Built-in Compilation Markers for Integer Overflow Handling Strategies
Cangjie offers three built-in compilation markers to control integer overflow handling strategies: @OverflowThrowing, @OverflowWrapping, and @OverflowSaturating. These markers can currently only be applied to function declarations and affect integer operations and type conversions within the function. They correspond to the following three overflow handling strategies:
-
Throwing Exceptions (throwing): Throws an exception when integer overflow occurs.
@OverflowThrowing func add(a: Int8, b: Int8){ return a + b } main() { add(100,29) /* Mathematically, 100 + 29 equals 129, * which causes an upper overflow in Int8's range, * resulting in an exception being thrown */ }Note: For scenarios where integer overflow behavior is set to throwing, if the overflow can be detected at compile time, the compiler will directly report an error.
@OverflowThrowing main() { let res: Int8 = Int8(100) + Int8(29) // Error, arithmetic operation '+' overflow // Mathematically, 100 + 29 equals 129, causing an upper overflow in Int8's range; the compiler detects and reports this let con: UInt8 = UInt8(-132) // Error, integer type conversion overflow /* -132 causes a lower overflow in UInt8's range, * resulting in an exception being thrown */ } -
Wrapping (wrapping): When the result of an integer operation exceeds the representable range of the receiving memory space, the excess bits are truncated.
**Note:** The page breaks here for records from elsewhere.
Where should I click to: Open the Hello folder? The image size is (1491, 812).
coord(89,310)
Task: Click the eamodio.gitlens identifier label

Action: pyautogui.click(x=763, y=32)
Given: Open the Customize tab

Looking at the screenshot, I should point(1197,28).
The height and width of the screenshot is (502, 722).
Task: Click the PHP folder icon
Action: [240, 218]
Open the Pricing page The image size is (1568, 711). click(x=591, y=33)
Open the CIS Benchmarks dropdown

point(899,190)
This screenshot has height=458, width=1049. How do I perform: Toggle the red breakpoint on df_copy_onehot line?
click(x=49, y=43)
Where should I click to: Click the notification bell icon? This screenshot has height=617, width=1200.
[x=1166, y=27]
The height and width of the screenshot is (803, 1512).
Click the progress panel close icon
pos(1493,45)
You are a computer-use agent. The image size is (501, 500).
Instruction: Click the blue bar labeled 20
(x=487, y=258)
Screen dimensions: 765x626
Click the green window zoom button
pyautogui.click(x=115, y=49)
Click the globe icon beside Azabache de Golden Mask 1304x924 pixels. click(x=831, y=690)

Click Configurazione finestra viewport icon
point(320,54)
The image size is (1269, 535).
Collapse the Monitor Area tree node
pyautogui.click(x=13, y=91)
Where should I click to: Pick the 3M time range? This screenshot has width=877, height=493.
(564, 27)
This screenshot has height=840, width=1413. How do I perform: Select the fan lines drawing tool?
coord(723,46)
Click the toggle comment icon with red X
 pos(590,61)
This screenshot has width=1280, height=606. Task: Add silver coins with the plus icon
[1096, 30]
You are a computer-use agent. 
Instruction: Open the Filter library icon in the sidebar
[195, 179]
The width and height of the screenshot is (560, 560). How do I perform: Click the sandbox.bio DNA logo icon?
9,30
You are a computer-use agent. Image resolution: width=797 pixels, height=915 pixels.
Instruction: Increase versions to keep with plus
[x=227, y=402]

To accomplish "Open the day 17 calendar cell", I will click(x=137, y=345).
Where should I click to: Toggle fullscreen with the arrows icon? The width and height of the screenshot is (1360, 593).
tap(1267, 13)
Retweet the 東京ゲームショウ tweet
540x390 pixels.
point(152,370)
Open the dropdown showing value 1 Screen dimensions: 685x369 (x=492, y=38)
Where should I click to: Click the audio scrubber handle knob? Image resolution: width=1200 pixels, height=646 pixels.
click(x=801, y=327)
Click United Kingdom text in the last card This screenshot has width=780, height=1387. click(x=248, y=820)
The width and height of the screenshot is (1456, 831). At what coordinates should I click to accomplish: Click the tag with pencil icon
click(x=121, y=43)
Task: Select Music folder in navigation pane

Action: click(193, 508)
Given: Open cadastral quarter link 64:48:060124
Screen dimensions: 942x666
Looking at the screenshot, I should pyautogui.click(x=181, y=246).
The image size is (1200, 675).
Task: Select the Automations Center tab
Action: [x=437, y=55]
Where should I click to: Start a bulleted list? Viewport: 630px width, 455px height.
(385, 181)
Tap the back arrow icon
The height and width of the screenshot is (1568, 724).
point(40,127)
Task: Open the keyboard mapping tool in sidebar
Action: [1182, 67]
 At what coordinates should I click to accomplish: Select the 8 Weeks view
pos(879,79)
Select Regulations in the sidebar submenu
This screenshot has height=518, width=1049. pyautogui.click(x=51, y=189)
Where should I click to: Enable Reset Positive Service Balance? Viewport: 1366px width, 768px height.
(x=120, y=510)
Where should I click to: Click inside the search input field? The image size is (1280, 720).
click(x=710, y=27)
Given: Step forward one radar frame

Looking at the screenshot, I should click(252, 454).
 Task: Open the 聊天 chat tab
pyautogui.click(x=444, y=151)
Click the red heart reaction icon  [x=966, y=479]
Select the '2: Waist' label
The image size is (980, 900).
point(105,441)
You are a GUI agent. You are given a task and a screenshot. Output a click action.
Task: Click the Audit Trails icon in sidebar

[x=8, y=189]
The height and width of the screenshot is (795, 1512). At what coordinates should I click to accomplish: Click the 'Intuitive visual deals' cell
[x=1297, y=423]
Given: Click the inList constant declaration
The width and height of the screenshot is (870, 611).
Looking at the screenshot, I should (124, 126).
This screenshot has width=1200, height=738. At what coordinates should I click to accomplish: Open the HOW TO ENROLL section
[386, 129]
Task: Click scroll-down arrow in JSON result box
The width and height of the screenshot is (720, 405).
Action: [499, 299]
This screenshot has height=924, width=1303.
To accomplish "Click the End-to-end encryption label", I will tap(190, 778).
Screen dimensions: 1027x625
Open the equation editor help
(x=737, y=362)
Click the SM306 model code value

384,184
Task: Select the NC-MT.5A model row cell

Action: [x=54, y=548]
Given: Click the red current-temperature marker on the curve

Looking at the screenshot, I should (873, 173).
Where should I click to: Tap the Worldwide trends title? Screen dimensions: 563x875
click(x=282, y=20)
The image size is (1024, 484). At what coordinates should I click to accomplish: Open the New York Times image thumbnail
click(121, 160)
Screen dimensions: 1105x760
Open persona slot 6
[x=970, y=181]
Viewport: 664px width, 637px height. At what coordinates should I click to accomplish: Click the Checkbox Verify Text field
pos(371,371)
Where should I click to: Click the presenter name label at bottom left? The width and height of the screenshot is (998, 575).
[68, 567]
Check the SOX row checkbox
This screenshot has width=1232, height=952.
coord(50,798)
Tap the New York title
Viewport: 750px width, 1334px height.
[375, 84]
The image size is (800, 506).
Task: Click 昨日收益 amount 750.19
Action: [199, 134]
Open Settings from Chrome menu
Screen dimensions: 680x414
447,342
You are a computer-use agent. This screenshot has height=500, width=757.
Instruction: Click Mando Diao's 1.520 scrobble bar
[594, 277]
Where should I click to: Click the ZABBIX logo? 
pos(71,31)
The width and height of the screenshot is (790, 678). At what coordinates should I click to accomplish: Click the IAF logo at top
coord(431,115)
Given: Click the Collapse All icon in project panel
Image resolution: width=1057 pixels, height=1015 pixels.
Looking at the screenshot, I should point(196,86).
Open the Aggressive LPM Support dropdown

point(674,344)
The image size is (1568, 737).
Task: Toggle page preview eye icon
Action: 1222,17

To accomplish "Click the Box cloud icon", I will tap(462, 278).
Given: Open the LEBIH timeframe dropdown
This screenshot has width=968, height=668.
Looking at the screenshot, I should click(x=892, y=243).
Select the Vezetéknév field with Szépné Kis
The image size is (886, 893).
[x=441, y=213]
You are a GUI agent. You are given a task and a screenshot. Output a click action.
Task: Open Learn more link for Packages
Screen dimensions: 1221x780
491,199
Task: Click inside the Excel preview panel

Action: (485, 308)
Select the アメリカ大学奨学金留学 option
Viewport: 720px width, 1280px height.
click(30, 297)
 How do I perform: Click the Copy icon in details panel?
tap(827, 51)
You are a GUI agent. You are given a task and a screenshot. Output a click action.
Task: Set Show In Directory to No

@OverflowWrapping main() { let res: Int8 = Int8(105) * Int8(4) /* Mathematically, 105 * 4 equals 420, * whose binary representation is 1 1010 0100, * exceeding the 8-bit memory space for the result. * The truncated result is represented as 1010 0100 in binary, * corresponding to the signed integer -92 */ let temp: Int16 = Int16(-132) let con: UInt8 = UInt8(temp) /* -132's binary representation is 1111 1111 0111 1100, * exceeding the 8-bit memory space for the result. * The truncated result is represented as 0111 1100 in binary, * corresponding to the signed integer 124 */ } -
Saturating (saturating): When integer overflow occurs, the result is set to the extreme value of the corresponding fixed precision.
@OverflowSaturating main() { let res: Int8 = Int8(-100) - Int8(45) /* Mathematically, -100 - 45 equals -145, * which causes a lower overflow in Int8's range, * so Int8's minimum value -128 is chosen as the result */ let con: Int8 = Int8(1024) /* 1024 causes an upper overflow in Int8's range, * so Int8's maximum value 127 is chosen as the result */ }
By default (i.e., when no such built-in compilation marker is applied), the throwing exception (@OverflowThrowing) strategy is used.
In practice, the overflow strategy should be chosen based on business requirements. For example, to implement a secure operation on Int32 where the calculation result must mathematically match the computation process, the throwing exception strategy should be used.
Counterexample:
// The result is truncated
@OverflowWrapping
func operation(a: Int32, b: Int32): Int32 {
a + b // No exception will be thrown when overflow occurs
}
This incorrect example uses the wrapping overflow strategy. For instance, when the parameters a and b are large enough to cause overflow, the result will be truncated, leading to a mismatch between the function’s return value and the mathematical expression a + b.
Correct Example:
// Secure
@OverflowThrowing
func operation(a: Int32, b: Int32): Int32 {
a + b
}
main(): Int64 {
try {
operation(Int32.Max, 1)
} catch (e: ArithmeticException) {
println(e.message)
//Handle error
}
0
}
This correct example uses the throwing exception strategy. When the parameters a and b cause integer overflow, the operation function throws an exception.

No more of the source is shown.